Page text:
#####

I recently came home to find a sticker with the phrase "What Would Oliver Sacks Do?" sitting on the living-room table. It had been brought back by my husband from his monthly podcast group, where they'd discussed Sacks after listening to his feature on an episode of Radiolab. I put the sticker up on the refrigerator as a reminder to myself, then quickly realized that I didn't know much about the renowned neurologist and author who died last August.
"What would Oliver Sacks do?" I said to my husband as he prepared dinner that night. "I honestly don't know that much about him, except that people seemed to really like him and Robin Williams played him in that movie Awakenings."
"What do you mean?" he replied. "Give me a situation."
Given my recent week, it was hard to narrow it down to one. What, I wondered, would Oliver Sacks do if he was spending too much time on the internet reading about yet another mass shooting? What would Oliver Sacks do if his toddler daughter was driving him bonkers and he felt the urge to escape for a week or ten? (He didn't have kids.)
I resolved to find out more. That's how I arrived at Gratitude, a new book collecting Sacks' four final essays, originally published in the New York Times. The final essay, "Sabbath," was finished just two days before Sacks' death from terminal melanoma on August 30, 2015. I read most of the slim volume (the perfect holiday gift, really) in one sitting, highlighting passages along the way.
As I read Sacks' elegant observations, I thought about how much we need elders in our lives -- as spiritual guides, as mentors, as people who have lived in this cruel, messy world for decades and come out the other side.
In the book's opening essay "Mercury," Sacks writes:
"At eighty, one can take the long view and have a vivid, lived sense of history not possible at an earlier age. I can imagine, feel in my bones, what a century is like, which I could not do when I was forty or sixty. I do not think of old age as an ever grimmer time that one must somehow endure and make the best of, but as a time of leisure and freedom, freed from the factitious urgencies of earlier days, free to explore whatever I wish, and to bind the thoughts and feelings of a lifetime together."
As a mother bound by daily "fractitious urgencies" of life, be they the continuous tiny, urgent acts involved in child-rearing; paying the bills and keeping the household together; or dealing with the hourly barrage of terrible news pouring in from all corners of the globe, Dr. Sacks' commentary felt, for me, like a much-needed relief valve, a loosening of tension.

#####

Stored records:
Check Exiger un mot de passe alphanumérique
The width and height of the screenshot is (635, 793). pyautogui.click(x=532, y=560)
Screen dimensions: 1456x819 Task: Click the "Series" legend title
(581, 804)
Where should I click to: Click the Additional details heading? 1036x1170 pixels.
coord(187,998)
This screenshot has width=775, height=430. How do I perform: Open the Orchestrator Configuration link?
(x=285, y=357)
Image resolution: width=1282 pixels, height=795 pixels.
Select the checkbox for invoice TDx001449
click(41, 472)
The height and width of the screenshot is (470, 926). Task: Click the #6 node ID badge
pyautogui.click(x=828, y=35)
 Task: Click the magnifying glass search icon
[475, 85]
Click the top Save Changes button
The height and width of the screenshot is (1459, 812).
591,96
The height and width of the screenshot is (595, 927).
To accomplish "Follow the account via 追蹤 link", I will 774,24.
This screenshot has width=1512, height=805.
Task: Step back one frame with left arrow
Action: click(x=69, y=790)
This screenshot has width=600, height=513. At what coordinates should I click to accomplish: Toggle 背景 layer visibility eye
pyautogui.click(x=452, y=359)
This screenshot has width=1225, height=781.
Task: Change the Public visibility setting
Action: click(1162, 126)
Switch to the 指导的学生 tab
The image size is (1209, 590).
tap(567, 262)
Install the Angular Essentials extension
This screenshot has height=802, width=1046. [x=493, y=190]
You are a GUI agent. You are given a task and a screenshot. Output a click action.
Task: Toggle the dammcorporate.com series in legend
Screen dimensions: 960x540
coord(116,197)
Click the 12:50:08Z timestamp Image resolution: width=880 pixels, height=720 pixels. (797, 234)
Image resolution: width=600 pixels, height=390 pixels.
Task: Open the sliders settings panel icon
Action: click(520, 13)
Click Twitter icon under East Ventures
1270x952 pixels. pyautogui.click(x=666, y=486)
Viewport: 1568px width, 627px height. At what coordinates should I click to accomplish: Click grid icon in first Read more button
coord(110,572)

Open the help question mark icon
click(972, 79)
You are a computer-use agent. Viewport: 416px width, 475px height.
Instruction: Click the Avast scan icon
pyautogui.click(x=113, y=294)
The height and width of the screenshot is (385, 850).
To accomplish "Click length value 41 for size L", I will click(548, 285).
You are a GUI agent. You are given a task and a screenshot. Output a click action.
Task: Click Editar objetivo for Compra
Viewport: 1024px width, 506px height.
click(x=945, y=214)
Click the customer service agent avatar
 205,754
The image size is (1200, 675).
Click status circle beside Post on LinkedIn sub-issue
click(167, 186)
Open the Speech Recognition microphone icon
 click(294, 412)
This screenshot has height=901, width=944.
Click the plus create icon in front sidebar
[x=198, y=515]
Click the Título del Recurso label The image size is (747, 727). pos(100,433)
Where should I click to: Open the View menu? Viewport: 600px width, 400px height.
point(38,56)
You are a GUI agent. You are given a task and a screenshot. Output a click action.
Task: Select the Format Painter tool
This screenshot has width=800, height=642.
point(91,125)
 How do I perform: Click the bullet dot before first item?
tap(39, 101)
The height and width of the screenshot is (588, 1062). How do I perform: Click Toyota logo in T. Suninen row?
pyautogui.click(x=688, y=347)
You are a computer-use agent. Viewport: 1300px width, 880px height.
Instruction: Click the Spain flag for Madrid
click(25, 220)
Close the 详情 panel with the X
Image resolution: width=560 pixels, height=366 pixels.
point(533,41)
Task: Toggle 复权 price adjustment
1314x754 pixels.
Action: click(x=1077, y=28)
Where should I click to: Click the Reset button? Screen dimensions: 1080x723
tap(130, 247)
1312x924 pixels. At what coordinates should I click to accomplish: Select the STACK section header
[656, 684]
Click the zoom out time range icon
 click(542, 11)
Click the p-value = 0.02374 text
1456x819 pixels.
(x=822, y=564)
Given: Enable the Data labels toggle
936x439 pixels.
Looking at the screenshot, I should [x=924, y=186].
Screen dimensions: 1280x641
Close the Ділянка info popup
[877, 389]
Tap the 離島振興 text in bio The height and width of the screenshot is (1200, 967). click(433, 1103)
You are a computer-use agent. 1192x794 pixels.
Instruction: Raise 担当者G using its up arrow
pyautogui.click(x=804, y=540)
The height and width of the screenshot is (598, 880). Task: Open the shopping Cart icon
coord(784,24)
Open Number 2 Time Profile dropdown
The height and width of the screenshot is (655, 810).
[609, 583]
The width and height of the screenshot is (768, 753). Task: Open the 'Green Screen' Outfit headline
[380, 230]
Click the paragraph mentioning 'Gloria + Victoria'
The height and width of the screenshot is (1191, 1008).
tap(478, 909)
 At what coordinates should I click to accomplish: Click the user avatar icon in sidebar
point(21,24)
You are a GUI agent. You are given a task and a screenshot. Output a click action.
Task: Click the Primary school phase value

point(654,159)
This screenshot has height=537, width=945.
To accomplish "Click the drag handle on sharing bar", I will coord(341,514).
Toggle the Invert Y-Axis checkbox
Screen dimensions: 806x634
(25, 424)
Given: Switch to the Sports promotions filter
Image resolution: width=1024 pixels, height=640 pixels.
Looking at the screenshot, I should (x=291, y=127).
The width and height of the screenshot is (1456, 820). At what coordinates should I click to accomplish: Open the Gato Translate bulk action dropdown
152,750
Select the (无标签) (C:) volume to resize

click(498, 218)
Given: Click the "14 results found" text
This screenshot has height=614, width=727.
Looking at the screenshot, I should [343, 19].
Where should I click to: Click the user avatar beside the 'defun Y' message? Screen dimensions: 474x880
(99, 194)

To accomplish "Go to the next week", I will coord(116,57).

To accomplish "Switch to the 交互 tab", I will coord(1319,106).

#####

Parts of the exercise:
a. In the Oliver Sacks piece, rewrite the paragraph that begins "I resolved to find out more" in fewer words, keeping its main facts.
b. According to the Oliver Sacks piece, what is the title of the opening essay in Gratitude?
c. Continue the piece on Oliver Sacks from its final sentence.

Answers for the exercise:
a. Wanting to learn more, I found Gratitude, a new book of Sacks' four final essays, first published in the New York Times. The last one, "Sabbath," was finished two days before he died of terminal melanoma on August 30, 2015. I read most of the slim book in one sitting, highlighting as I went.

b. "Mercury."

c.
In "My Own Life," I was particularly struck by another passage:
"I have been increasingly conscious, for the last ten years or so, of deaths among my contemporaries. My generation is on the way out, and each death I have felt as an abruption, a tearing away of part of myself. There will be no one like us when we are gone, but then there is no one like anyone else, ever. When people die, they cannot be replaced. They leave holes that cannot be filled, for that is the fate -- the genetic and neural fate -- of every human being to be a unique individual, to find his own path, to live his own life, to die his own death."
Since I became a mother nearly three years ago, my sense of life's preciousness has grown much more acute. As I struggle to comprehend the next new massacre, in the U.S. and across the world (including not just the big, news-blown killings, but the more subtle ones from climate change, civil war, and poverty), I find myself reflecting on this passage. What Sacks offers is sanity -- to view each wild and precious life as something special, to be recognized, remembered and mourned. Like the good doctor, I refuse to abide by nihilism.
What would Oliver Sacks do? I'm still working out the answer. I do know that today, with Gratitude on my mind, instead of rushing home after my daughter's music class, as we usually do, I suggested a walk through the neighborhood. We stopped in at a crowded cafe, where we shared a hot chocolate and admired the holiday decorations. We pointed out circles. We talked about how good the hot chocolate was. Through it all, I basked in my daughter's smile beaming from her sweet round face.
On a simple Friday afternoon, I like to think that Oliver Sacks might have been pleased with that small, needed moment.
'Gratitude' was released Nov. 24, 2015 and is available now.